We did share several things: we were both from the West--in fact, we'd grown up on opposite sides of a big mountain--she in Idaho and me in Wyoming. We actually knew people in common because of my brother-in-law owning a ranch over there on the Idaho side. It was a bizarre coincidence that we'd end up meeting up on the East coast. However---during the school day, as my supervisor, she was unrelenting in her campaign  to proclaim me as a total incompetent. It was harsh, it was difficult. I did learn to be a better teacher; perhaps I even needed the drill sargent approach to break me down and enable me to discard old habits. I credit her for helping to shed the bad and embrace the good. But no way could I pull off the lunch time chats. I realize for her, the harsh treatment was just business, but I couldn't deal with the schizo-ness of the chatty lunch when she'd ask my advice about her grown children, or her regrets at having left the church behind. (I was the only other LDS person on our staff beside her--and at parties, she always got drunk...)

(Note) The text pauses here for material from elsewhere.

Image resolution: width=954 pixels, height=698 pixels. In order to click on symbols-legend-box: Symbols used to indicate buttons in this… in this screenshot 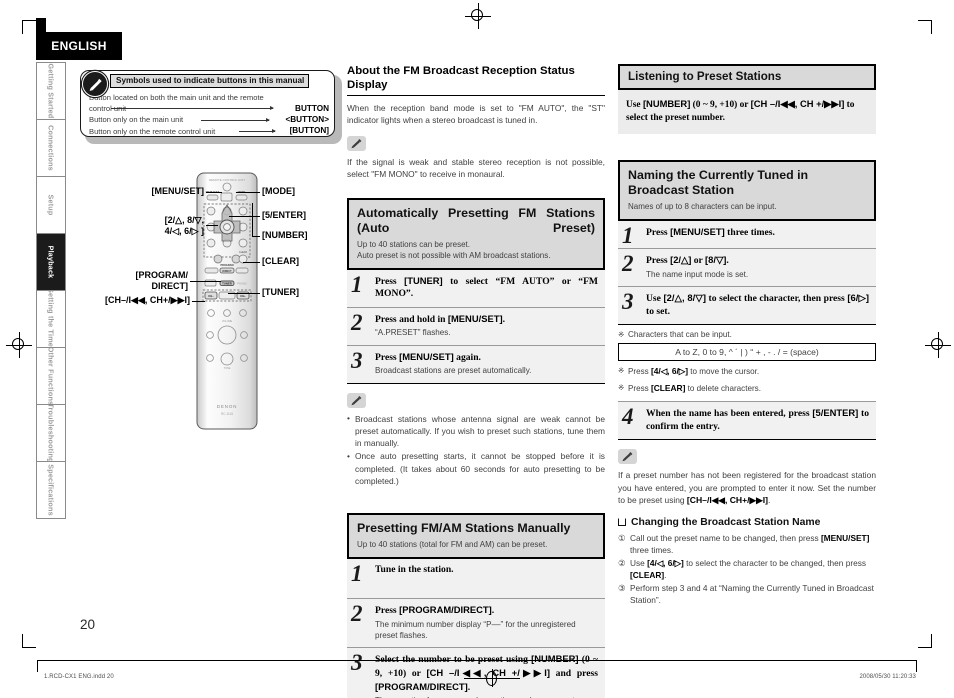, I will do `click(211, 107)`.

So, that left me in my current habit of eating in my room by myself. I love it. I shut off the lights (I have glass brick windows for illumination) and I just sit quietly at my desk and read e-mails, or browse the web and eat 1/2 of my turkey sandwich, my small cup of non-fat cottage cheese, a few pieces of fruit and drink some water. I eat my square of dark chocolate, and then head down to the cafeteria for my 10 minutes lunchroom duty (all the teachers have the last ten minutes in the cafeteria) and I'm refreshed for the rest of the day. After the students leave, I eat the other half of the sandwich, the little cup of rice pudding and the rest of my fruit. Then I spend another two hours in my classroom (or I'm eating this in the car on the way to class).  At any rate, my lunch fuels me for about three hours and then it's time for more food. It isn't recreational. I need to eat in my quiet room away from conversations. I spend the whole day talking. I need to have that silent break in the middle of the day. It refuels my brain like the food refuels my body.

If I want to Lunch for Fun, then there is always Saturday when CoolGuy and I indulge ourselves with lunch out on the town. When I get back to using my feet again as actual feet, this lunch is usually done on the motorcycle, so that just adds another aspect of recreation. Food--it can be just a utility or it can be a party.